### INSTRUCTIONS FOR THE TASK
With pictures left out, set down exactly the lines that begin at the one containing "Task: Click the" and end with the last line of the entries below.

### WORKING DATA
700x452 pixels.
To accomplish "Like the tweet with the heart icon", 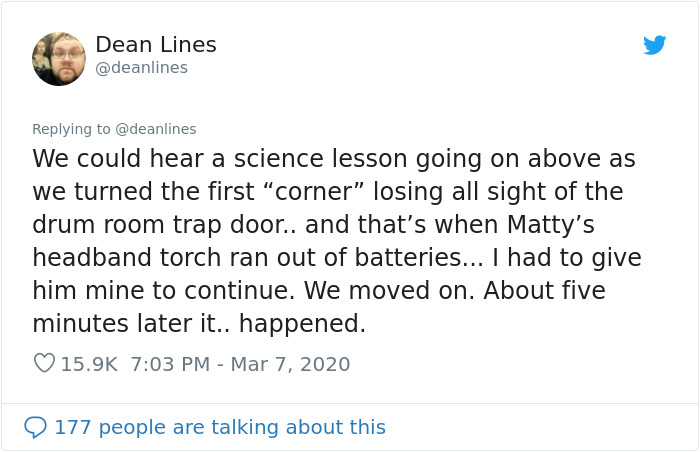I will 44,364.
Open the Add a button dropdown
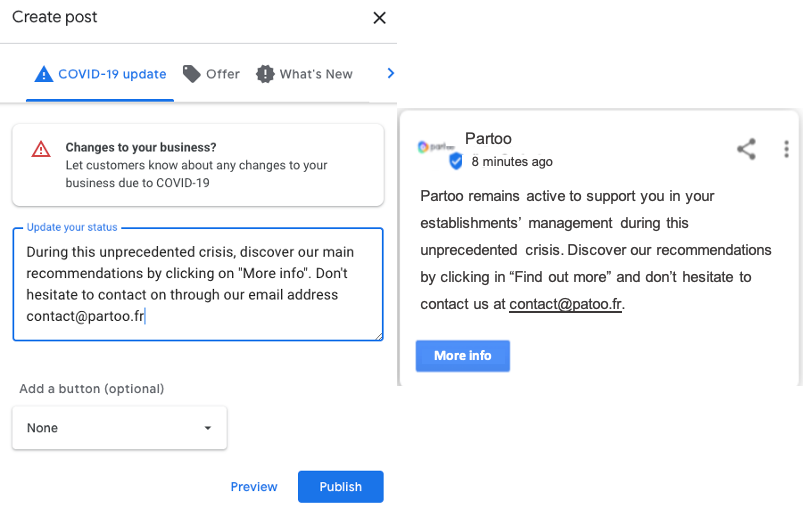Screen dimensions: 803x517 [x=119, y=428]
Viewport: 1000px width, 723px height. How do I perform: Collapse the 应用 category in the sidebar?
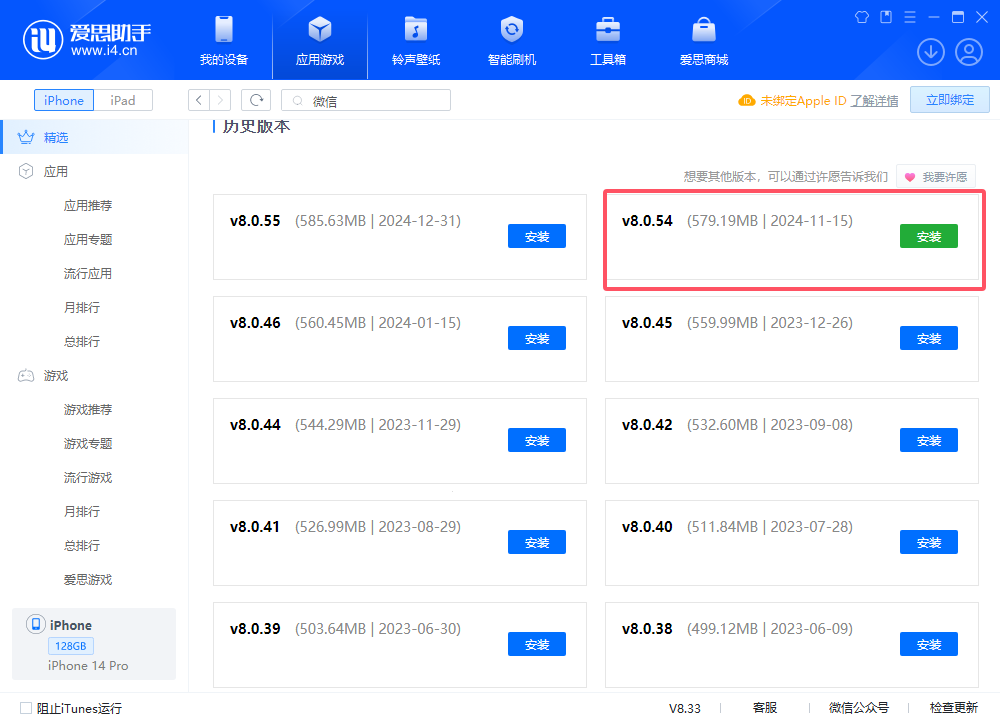56,171
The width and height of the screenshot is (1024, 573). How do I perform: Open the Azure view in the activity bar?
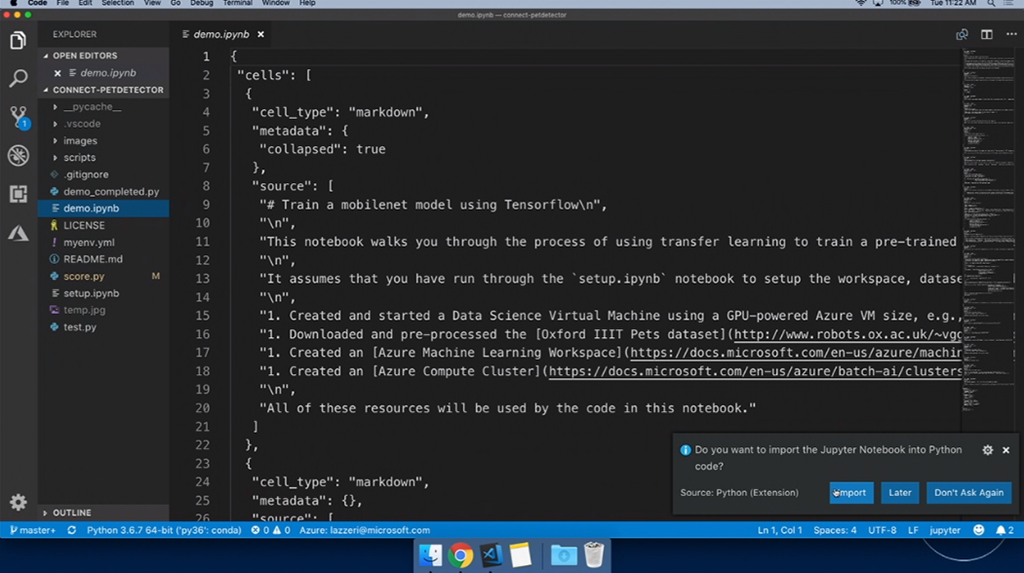tap(18, 233)
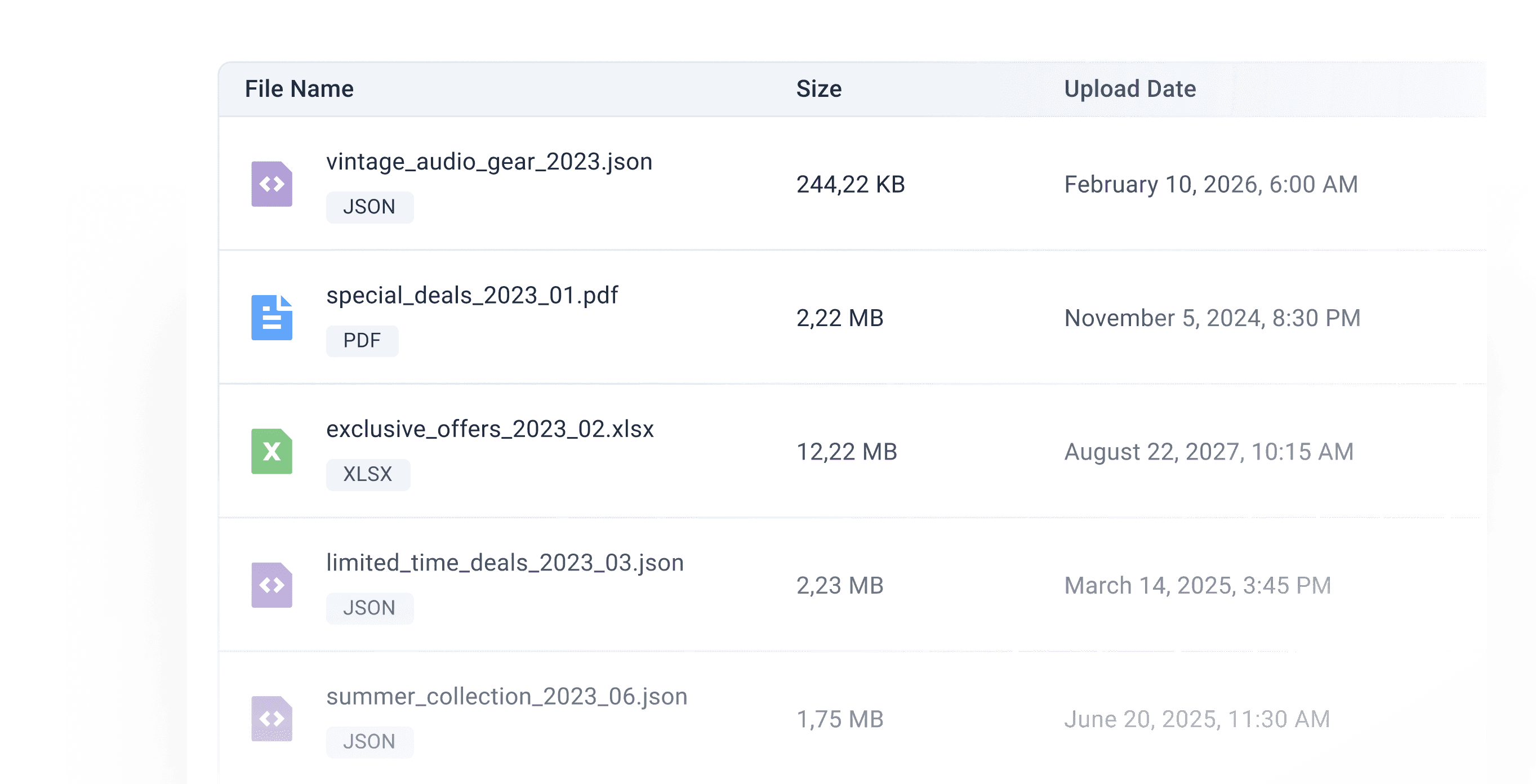
Task: Open exclusive_offers_2023_02.xlsx file name
Action: [x=489, y=429]
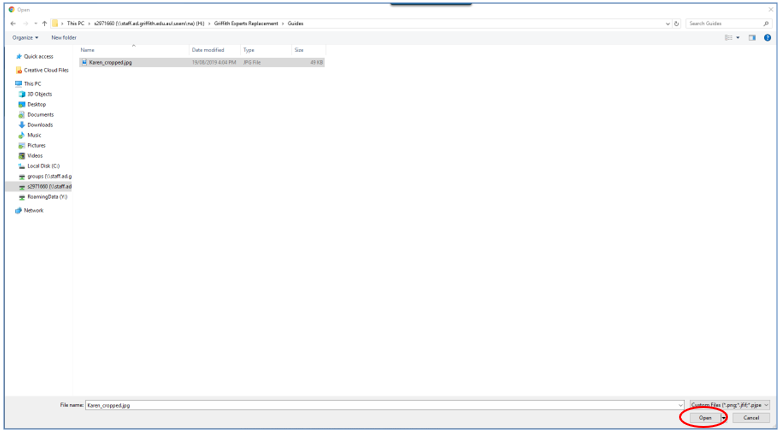
Task: Sort by Date modified column header
Action: click(208, 49)
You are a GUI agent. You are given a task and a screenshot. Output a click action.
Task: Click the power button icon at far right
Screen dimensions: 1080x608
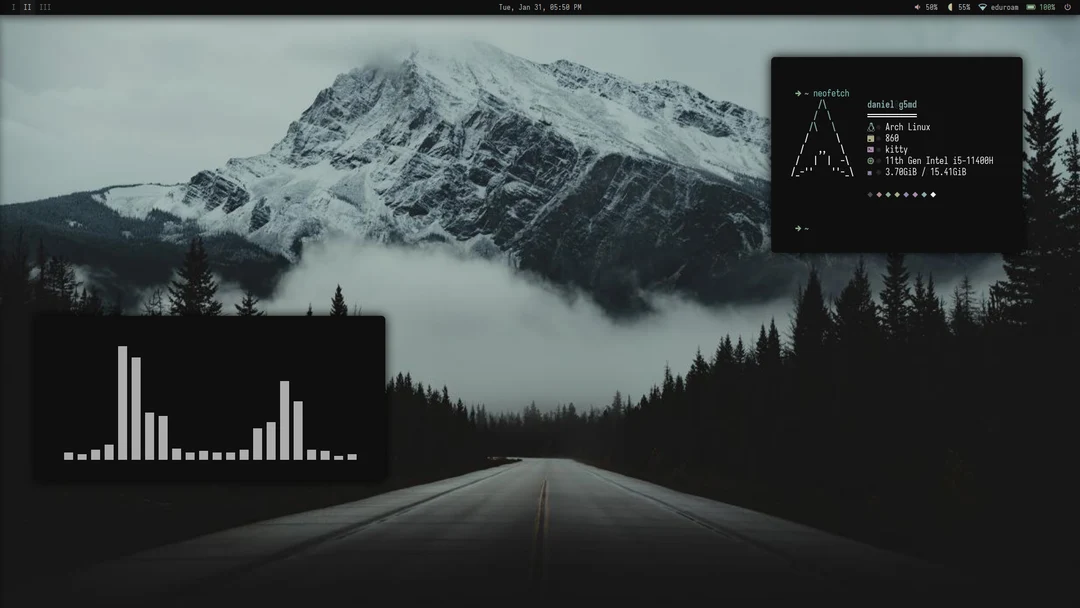pos(1068,7)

### EXERCISE OUTPUT
Task: Click the power button icon at far right
Screen dimensions: 1080x608
pos(1068,7)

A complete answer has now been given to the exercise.